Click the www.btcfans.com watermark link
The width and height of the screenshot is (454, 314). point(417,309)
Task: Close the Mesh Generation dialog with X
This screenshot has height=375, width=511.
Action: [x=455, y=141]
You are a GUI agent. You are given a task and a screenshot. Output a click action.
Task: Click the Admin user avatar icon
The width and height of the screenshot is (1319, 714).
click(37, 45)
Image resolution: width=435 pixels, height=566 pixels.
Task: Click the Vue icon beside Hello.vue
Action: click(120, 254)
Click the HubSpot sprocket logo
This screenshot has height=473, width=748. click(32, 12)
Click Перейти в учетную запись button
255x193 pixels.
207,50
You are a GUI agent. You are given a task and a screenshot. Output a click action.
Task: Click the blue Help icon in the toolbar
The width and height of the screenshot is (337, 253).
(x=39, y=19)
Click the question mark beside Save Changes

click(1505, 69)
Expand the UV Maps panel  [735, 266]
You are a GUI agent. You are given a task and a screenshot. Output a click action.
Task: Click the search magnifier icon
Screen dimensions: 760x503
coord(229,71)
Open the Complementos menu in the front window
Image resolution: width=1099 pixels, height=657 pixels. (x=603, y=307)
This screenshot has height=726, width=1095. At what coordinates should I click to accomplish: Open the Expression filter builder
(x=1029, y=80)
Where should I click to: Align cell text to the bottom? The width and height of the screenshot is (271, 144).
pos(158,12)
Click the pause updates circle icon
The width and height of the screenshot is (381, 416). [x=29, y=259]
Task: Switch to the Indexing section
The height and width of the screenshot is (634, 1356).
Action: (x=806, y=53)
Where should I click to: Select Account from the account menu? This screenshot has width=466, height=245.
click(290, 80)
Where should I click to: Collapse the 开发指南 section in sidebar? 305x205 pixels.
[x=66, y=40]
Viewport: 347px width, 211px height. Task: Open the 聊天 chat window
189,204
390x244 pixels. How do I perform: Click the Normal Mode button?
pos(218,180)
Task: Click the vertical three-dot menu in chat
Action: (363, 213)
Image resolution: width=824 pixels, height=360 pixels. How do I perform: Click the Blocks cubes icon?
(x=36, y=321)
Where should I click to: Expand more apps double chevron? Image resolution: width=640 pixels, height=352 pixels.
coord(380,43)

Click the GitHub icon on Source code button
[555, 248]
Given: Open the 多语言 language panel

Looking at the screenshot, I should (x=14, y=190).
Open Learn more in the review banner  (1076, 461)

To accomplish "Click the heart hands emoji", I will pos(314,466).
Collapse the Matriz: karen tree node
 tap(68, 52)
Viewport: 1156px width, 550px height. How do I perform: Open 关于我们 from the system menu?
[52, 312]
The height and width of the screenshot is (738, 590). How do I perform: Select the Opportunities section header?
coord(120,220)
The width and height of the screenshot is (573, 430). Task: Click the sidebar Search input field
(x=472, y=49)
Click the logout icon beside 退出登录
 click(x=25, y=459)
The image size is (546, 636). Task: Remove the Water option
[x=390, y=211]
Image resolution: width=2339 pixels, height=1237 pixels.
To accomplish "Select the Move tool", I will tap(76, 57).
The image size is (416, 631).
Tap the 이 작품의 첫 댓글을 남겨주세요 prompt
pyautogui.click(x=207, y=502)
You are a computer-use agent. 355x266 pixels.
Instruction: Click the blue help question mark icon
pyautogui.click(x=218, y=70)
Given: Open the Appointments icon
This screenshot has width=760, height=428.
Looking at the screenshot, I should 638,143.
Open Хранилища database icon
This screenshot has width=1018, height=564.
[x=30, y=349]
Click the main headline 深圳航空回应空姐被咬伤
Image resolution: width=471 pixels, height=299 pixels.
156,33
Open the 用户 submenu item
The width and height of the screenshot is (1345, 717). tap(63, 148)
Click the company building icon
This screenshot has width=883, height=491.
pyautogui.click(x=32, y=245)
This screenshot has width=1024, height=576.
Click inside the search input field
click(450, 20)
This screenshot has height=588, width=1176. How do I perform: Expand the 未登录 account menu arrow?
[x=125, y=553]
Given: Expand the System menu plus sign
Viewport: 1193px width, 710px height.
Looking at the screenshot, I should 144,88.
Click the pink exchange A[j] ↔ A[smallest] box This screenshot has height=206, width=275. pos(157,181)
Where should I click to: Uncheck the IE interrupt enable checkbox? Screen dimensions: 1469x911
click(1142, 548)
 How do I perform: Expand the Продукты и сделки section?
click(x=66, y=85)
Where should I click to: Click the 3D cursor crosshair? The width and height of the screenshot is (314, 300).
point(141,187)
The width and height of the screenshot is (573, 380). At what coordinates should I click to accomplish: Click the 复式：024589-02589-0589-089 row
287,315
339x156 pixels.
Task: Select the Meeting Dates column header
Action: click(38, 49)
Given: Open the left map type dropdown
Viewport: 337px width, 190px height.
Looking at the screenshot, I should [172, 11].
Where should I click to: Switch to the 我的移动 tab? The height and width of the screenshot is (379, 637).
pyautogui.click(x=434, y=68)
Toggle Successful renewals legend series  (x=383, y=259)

» **Set task**:
Quote every one of the rows above word for word, without changing anything.

» **Solution to this exercise**:
Click the www.btcfans.com watermark link
The width and height of the screenshot is (454, 314). point(417,309)
Task: Close the Mesh Generation dialog with X
This screenshot has height=375, width=511.
Action: [x=455, y=141]
You are a GUI agent. You are given a task and a screenshot. Output a click action.
Task: Click the Admin user avatar icon
The width and height of the screenshot is (1319, 714).
click(37, 45)
Image resolution: width=435 pixels, height=566 pixels.
Task: Click the Vue icon beside Hello.vue
Action: click(120, 254)
Click the HubSpot sprocket logo
This screenshot has height=473, width=748. click(32, 12)
Click Перейти в учетную запись button
255x193 pixels.
207,50
You are a GUI agent. You are given a task and a screenshot. Output a click action.
Task: Click the blue Help icon in the toolbar
The width and height of the screenshot is (337, 253).
(x=39, y=19)
Click the question mark beside Save Changes

click(1505, 69)
Expand the UV Maps panel  [735, 266]
You are a GUI agent. You are given a task and a screenshot. Output a click action.
Task: Click the search magnifier icon
Screen dimensions: 760x503
coord(229,71)
Open the Complementos menu in the front window
Image resolution: width=1099 pixels, height=657 pixels. (x=603, y=307)
This screenshot has height=726, width=1095. At what coordinates should I click to accomplish: Open the Expression filter builder
(x=1029, y=80)
Where should I click to: Align cell text to the bottom? The width and height of the screenshot is (271, 144).
pos(158,12)
Click the pause updates circle icon
The width and height of the screenshot is (381, 416). [x=29, y=259]
Task: Switch to the Indexing section
The height and width of the screenshot is (634, 1356).
Action: (x=806, y=53)
Where should I click to: Select Account from the account menu? This screenshot has width=466, height=245.
click(290, 80)
Where should I click to: Collapse the 开发指南 section in sidebar? 305x205 pixels.
[x=66, y=40]
Viewport: 347px width, 211px height. Task: Open the 聊天 chat window
189,204
390x244 pixels. How do I perform: Click the Normal Mode button?
pos(218,180)
Task: Click the vertical three-dot menu in chat
Action: (363, 213)
Image resolution: width=824 pixels, height=360 pixels. How do I perform: Click the Blocks cubes icon?
(x=36, y=321)
Where should I click to: Expand more apps double chevron? Image resolution: width=640 pixels, height=352 pixels.
coord(380,43)

Click the GitHub icon on Source code button
[555, 248]
Given: Open the 多语言 language panel

Looking at the screenshot, I should (x=14, y=190).
Open Learn more in the review banner  (1076, 461)

To accomplish "Click the heart hands emoji", I will pos(314,466).
Collapse the Matriz: karen tree node
 tap(68, 52)
Viewport: 1156px width, 550px height. How do I perform: Open 关于我们 from the system menu?
[52, 312]
The height and width of the screenshot is (738, 590). How do I perform: Select the Opportunities section header?
coord(120,220)
The width and height of the screenshot is (573, 430). Task: Click the sidebar Search input field
(x=472, y=49)
Click the logout icon beside 退出登录
 click(x=25, y=459)
The image size is (546, 636). Task: Remove the Water option
[x=390, y=211]
Image resolution: width=2339 pixels, height=1237 pixels.
To accomplish "Select the Move tool", I will tap(76, 57).
The image size is (416, 631).
Tap the 이 작품의 첫 댓글을 남겨주세요 prompt
pyautogui.click(x=207, y=502)
You are a computer-use agent. 355x266 pixels.
Instruction: Click the blue help question mark icon
pyautogui.click(x=218, y=70)
Given: Open the Appointments icon
This screenshot has width=760, height=428.
Looking at the screenshot, I should 638,143.
Open Хранилища database icon
This screenshot has width=1018, height=564.
[x=30, y=349]
Click the main headline 深圳航空回应空姐被咬伤
Image resolution: width=471 pixels, height=299 pixels.
156,33
Open the 用户 submenu item
The width and height of the screenshot is (1345, 717). tap(63, 148)
Click the company building icon
This screenshot has width=883, height=491.
pyautogui.click(x=32, y=245)
This screenshot has width=1024, height=576.
Click inside the search input field
click(450, 20)
This screenshot has height=588, width=1176. How do I perform: Expand the 未登录 account menu arrow?
[x=125, y=553]
Given: Expand the System menu plus sign
Viewport: 1193px width, 710px height.
Looking at the screenshot, I should 144,88.
Click the pink exchange A[j] ↔ A[smallest] box This screenshot has height=206, width=275. pos(157,181)
Where should I click to: Uncheck the IE interrupt enable checkbox? Screen dimensions: 1469x911
click(1142, 548)
 How do I perform: Expand the Продукты и сделки section?
click(x=66, y=85)
Where should I click to: Click the 3D cursor crosshair? The width and height of the screenshot is (314, 300).
point(141,187)
The width and height of the screenshot is (573, 380). At what coordinates should I click to accomplish: Click the 复式：024589-02589-0589-089 row
287,315
339x156 pixels.
Task: Select the Meeting Dates column header
Action: click(38, 49)
Given: Open the left map type dropdown
Viewport: 337px width, 190px height.
Looking at the screenshot, I should [172, 11].
Where should I click to: Switch to the 我的移动 tab? The height and width of the screenshot is (379, 637).
pyautogui.click(x=434, y=68)
Toggle Successful renewals legend series  (x=383, y=259)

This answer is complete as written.